Species Biology
Preferred environment
Wetland; coastal fen and salt-marsh; marsh and fen, raised bog and cutover bog. In Ireland, this species occurs in a wide range of situations, from dune slacks and marsh to fen and streamsides in blanket bog and in oligotrophic, seasonally flooded grassland. Unlike some other Eristalis species, E. abusiva has no known association with animal dung or eutrophic conditions and is not, generally, an anthropophilic species. However, it can occur in Ireland in association with (and has been bred from) the cleaner lagoons (i.e. towards the end of the lagoon series) in constructed wetlands, introduced to farmland for treatment of livestock waste. It does not occur in the standard farmland landscape of green fields and hedges, or in suburban gardens and parks. It can be found at almost any altitude and can be abundant where found. Indeed, in Ireland this insect probably reaches its maximum frequency in western Europe, except for parts of Scandinavia.
Adult habitat & habits
Flies up to 2m from the ground, usually in the vicinity of standing water and where taller and more dense fen or marsh vegetation occurs.
Flight period
Beginning May/mid October. Larva: described and figured by Hartley (1961), from specimens collected from mud at the edge of a moorland pond. The species has also been collected from emergence traps installed at the edge of oligotrophic flushes in unimproved grassland.
Flowers visited
Yellow composites; white umbellifers; Calluna vulgaris, Caltha, Cirsium, Erica, Potentilla erecta, Ranunculus, Rubus fruticosus agg. Salix repens, Stellaria, Spartina.

=== Listed entries ===
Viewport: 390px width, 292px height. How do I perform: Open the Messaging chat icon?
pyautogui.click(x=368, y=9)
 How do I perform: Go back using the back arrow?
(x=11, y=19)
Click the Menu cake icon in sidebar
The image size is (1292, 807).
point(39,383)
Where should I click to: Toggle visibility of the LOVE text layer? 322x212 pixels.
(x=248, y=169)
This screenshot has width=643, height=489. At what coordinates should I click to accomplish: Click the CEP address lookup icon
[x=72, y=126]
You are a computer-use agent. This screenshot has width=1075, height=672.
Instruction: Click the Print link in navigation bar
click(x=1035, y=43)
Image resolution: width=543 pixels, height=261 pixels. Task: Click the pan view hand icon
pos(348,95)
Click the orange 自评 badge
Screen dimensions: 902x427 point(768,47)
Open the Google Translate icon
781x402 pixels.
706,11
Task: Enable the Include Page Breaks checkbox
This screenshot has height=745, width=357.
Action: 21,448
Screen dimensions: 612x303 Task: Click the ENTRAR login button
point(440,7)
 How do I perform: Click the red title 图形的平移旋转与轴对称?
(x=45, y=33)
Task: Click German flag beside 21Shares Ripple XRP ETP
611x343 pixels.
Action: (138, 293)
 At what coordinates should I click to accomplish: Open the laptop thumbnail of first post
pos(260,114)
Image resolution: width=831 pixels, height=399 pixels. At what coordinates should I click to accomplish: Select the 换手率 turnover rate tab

=== Problems to solve ===
- 1) Copy out everything in the species biology text from "Flowers visited" down to "repens, Stellaria, Spartina.", with no changes.
- 2) Extend the Eristalis abusiva species profile by writing what comes after its last line.

=== Answers provided ===
- 1)
Flowers visited
Yellow composites; white umbellifers; Calluna vulgaris, Caltha, Cirsium, Erica, Potentilla erecta, Ranunculus, Rubus fruticosus agg. Salix repens, Stellaria, Spartina.

- 2)
Irish reference specimens
In the collections of NMI and UM
Determination
See Key provided in StN Keys volume and Hippa et al (2001), who also figure the male terminalia. The adult insect is illustrated in colour by Bartsch et al (2009b), Stubbs and Falk (1983) and Torp (1994).
Distribution
World distribution(GBIF)
Fennoscandia and the Faroes (Jensen, 2001) south to northern France (Yonne); from Ireland eastwards through northern and central Europe (extremely scarce in most of central Europe) into Russia and on through Siberia to the Pacific coast. It is primarily a species of northern and Atlantic parts of Europe, occurring frequently from northern Norway southwards to the Netherlands, but becoming extremely localised in central Europe, where it is absent from the Alps. It is not found in the Mediterranean zone. Nonetheless, from northern Europe its range extends eastwards to the Pacific.
Irish distribution
Recorded as occurring in Ireland in Coe (1953). E. abusiva is frequent and widely distributed in Ireland, except in the north of the island.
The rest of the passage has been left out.